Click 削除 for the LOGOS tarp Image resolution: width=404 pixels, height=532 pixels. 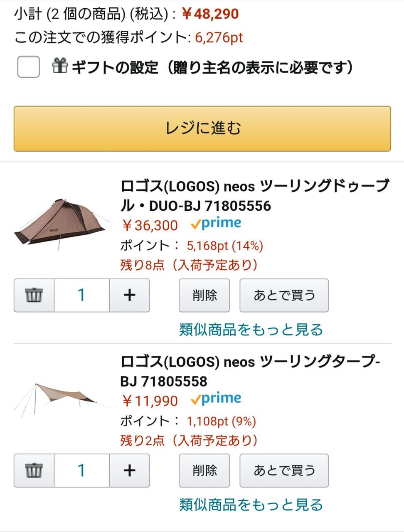click(x=204, y=471)
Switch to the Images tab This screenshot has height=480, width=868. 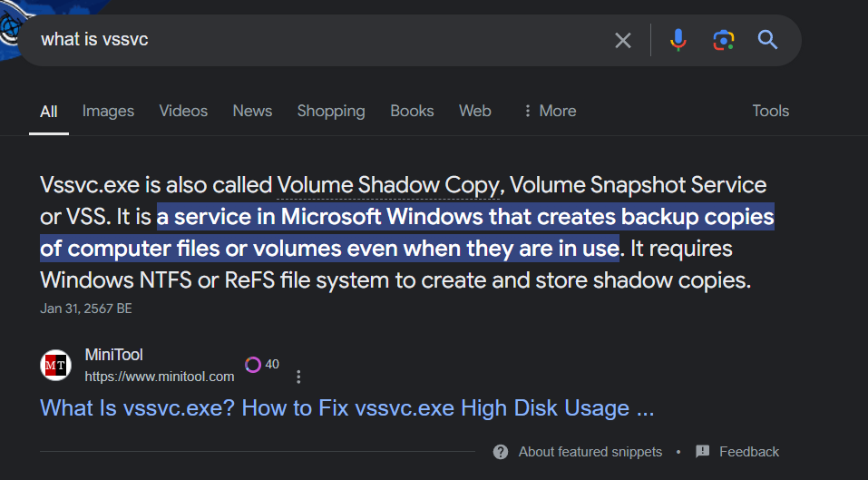(108, 111)
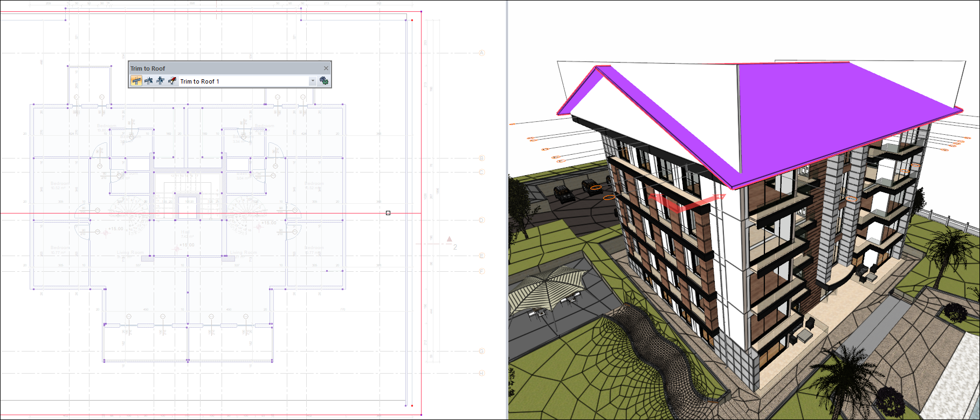980x420 pixels.
Task: Select the highlighted first Trim to Roof tool
Action: pos(136,81)
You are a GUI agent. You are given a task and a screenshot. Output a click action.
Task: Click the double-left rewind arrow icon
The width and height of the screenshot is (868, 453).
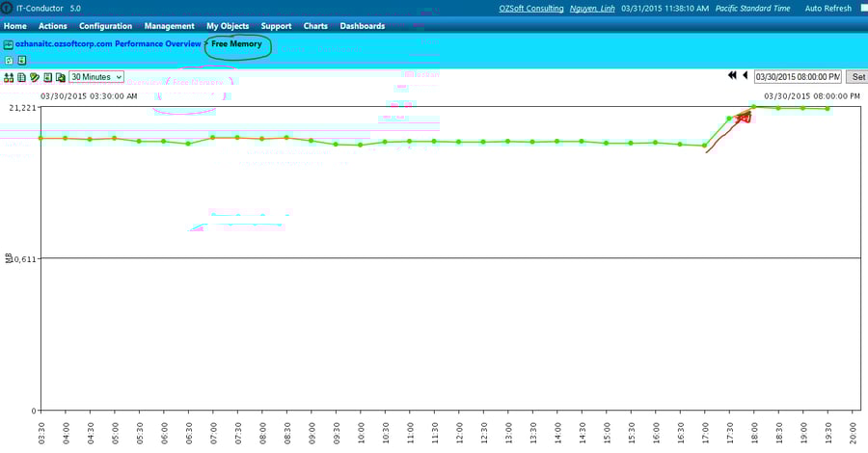click(x=732, y=75)
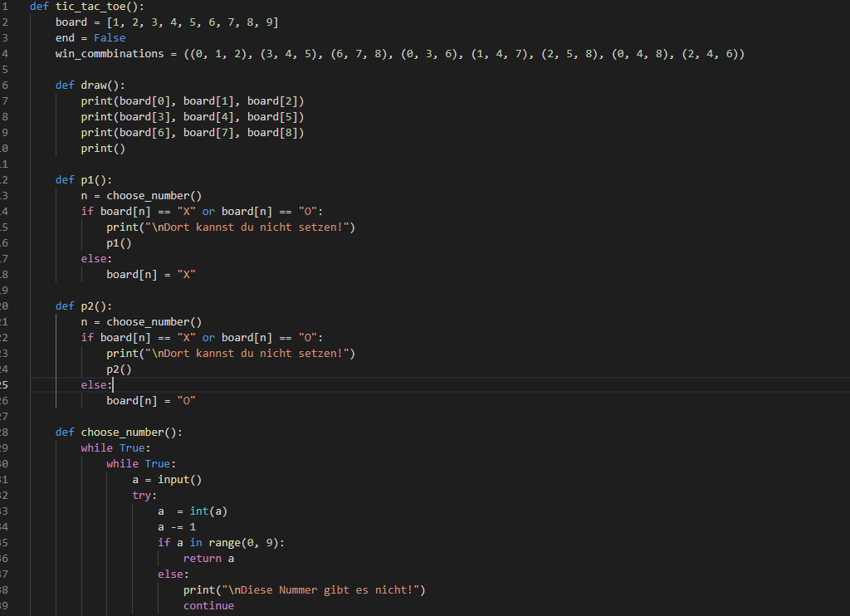Click the input() call
Viewport: 850px width, 616px height.
[x=179, y=479]
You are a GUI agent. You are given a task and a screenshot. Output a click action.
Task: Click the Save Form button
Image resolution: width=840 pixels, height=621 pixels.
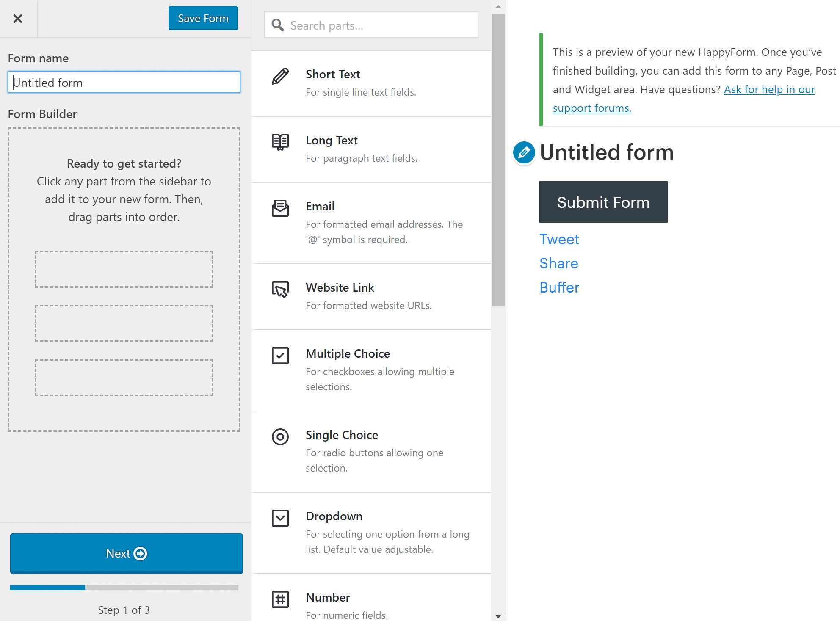pos(203,18)
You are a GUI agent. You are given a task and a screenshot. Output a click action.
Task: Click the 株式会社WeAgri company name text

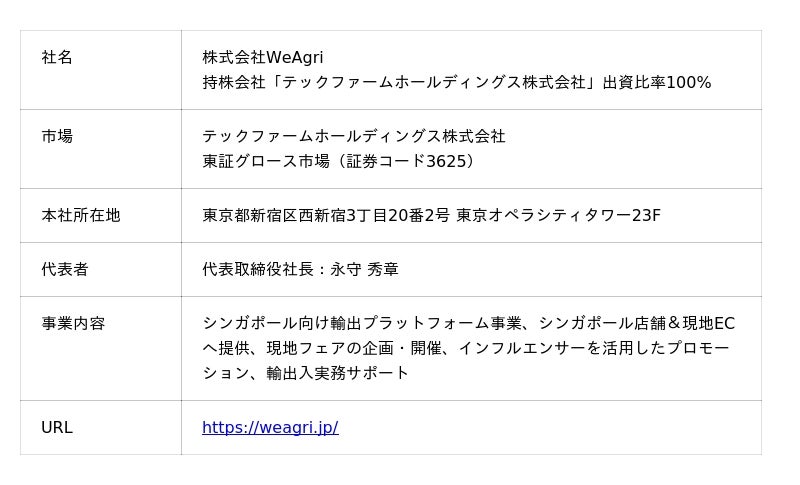(x=263, y=58)
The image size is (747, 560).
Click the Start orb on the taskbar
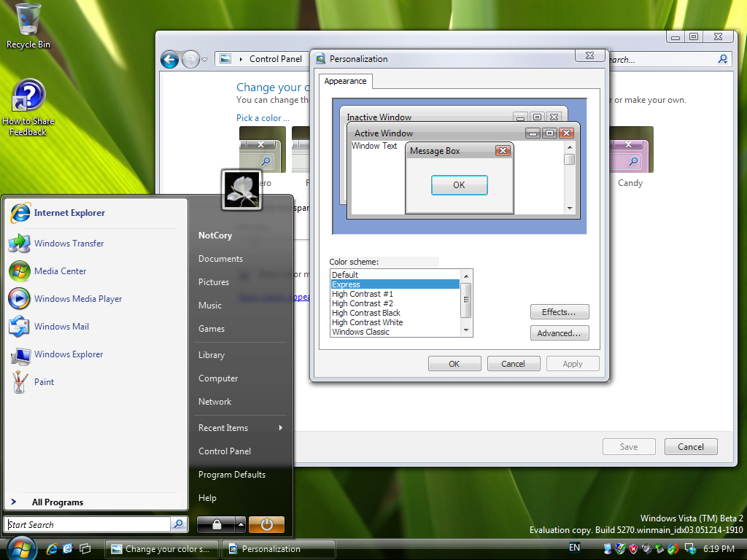click(x=21, y=548)
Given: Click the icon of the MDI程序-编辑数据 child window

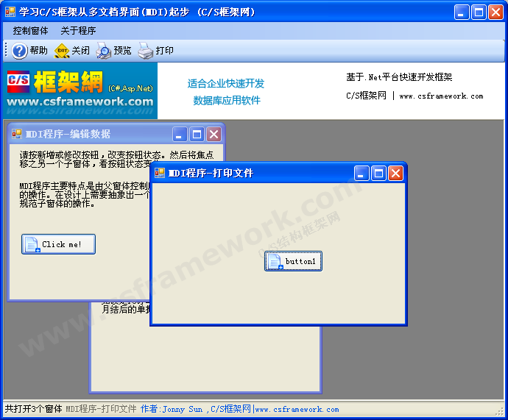Looking at the screenshot, I should tap(17, 134).
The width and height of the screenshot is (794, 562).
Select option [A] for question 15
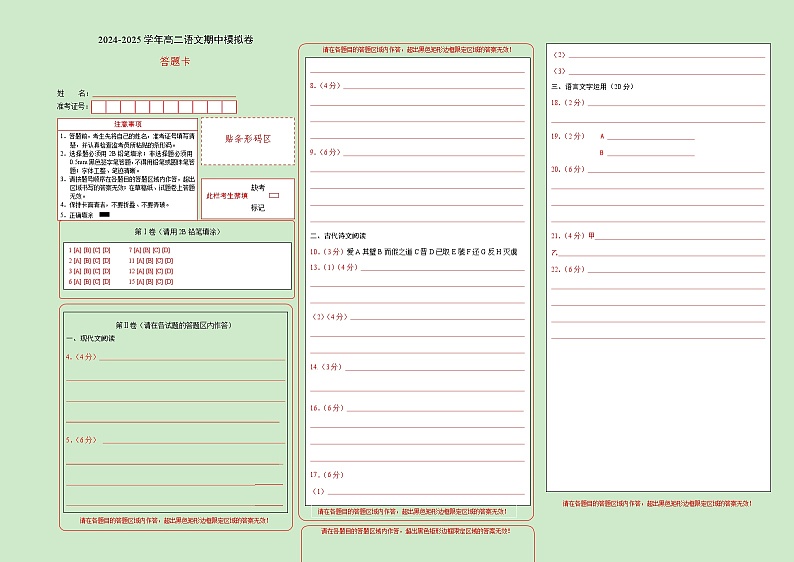pos(137,282)
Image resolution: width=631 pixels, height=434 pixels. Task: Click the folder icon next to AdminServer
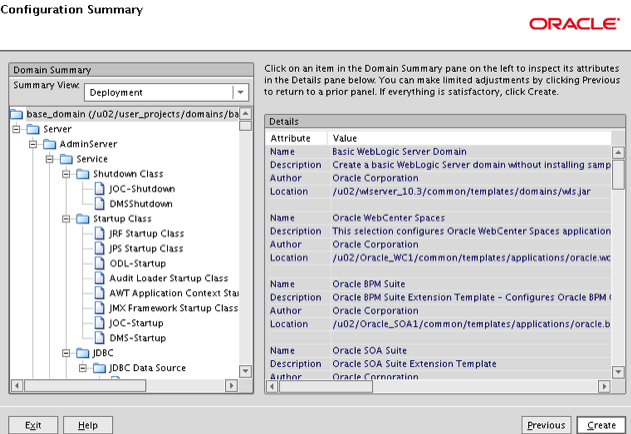point(51,144)
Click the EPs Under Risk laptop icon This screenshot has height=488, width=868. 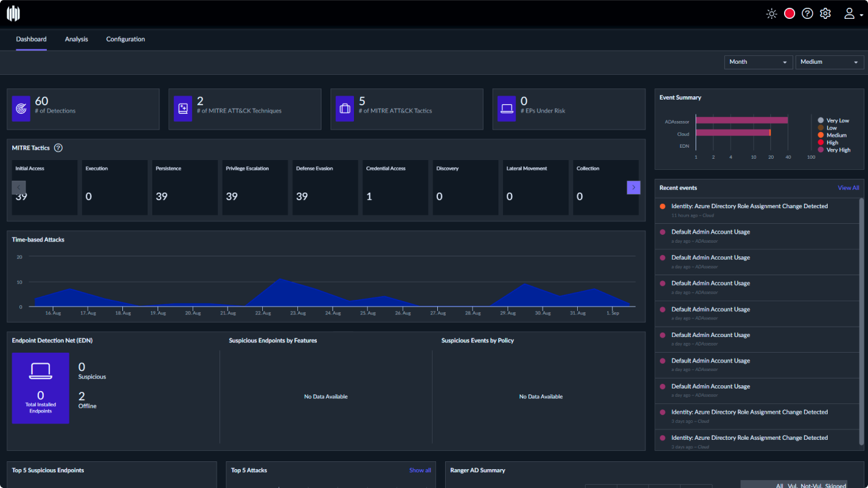[507, 109]
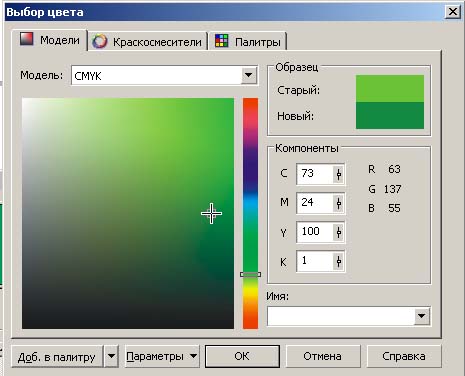Open help with the Справка button

coord(404,356)
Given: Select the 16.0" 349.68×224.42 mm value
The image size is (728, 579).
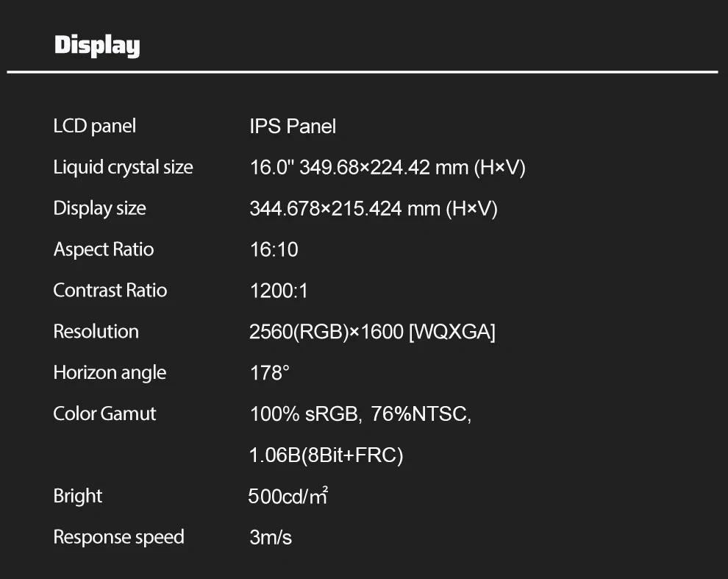Looking at the screenshot, I should [388, 168].
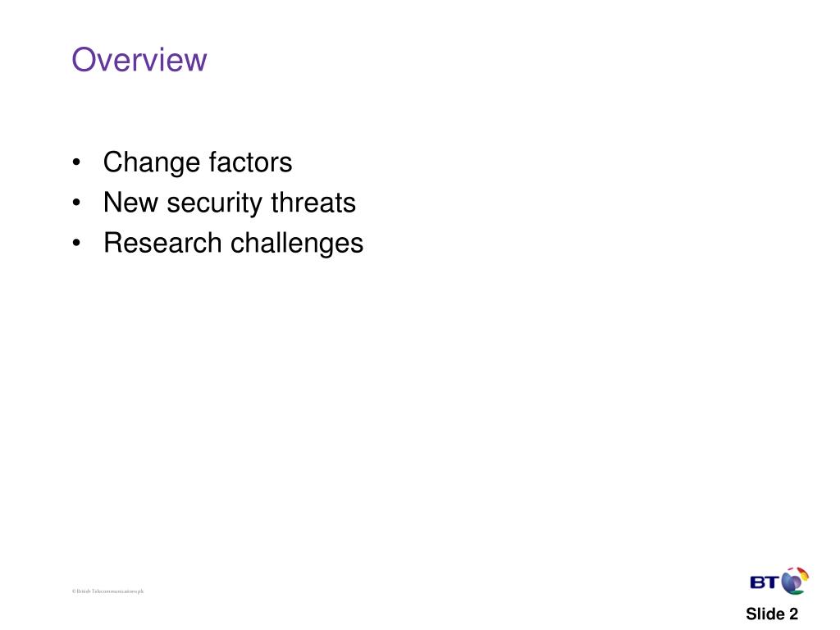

**Activity**
Everything from the line with "Given: Select the" through the last line above must be repeated exactly, except the pictures.

**Written reply**
Given: Select the 16.0" 349.68×224.42 mm value
The image size is (728, 579).
Looking at the screenshot, I should [388, 168].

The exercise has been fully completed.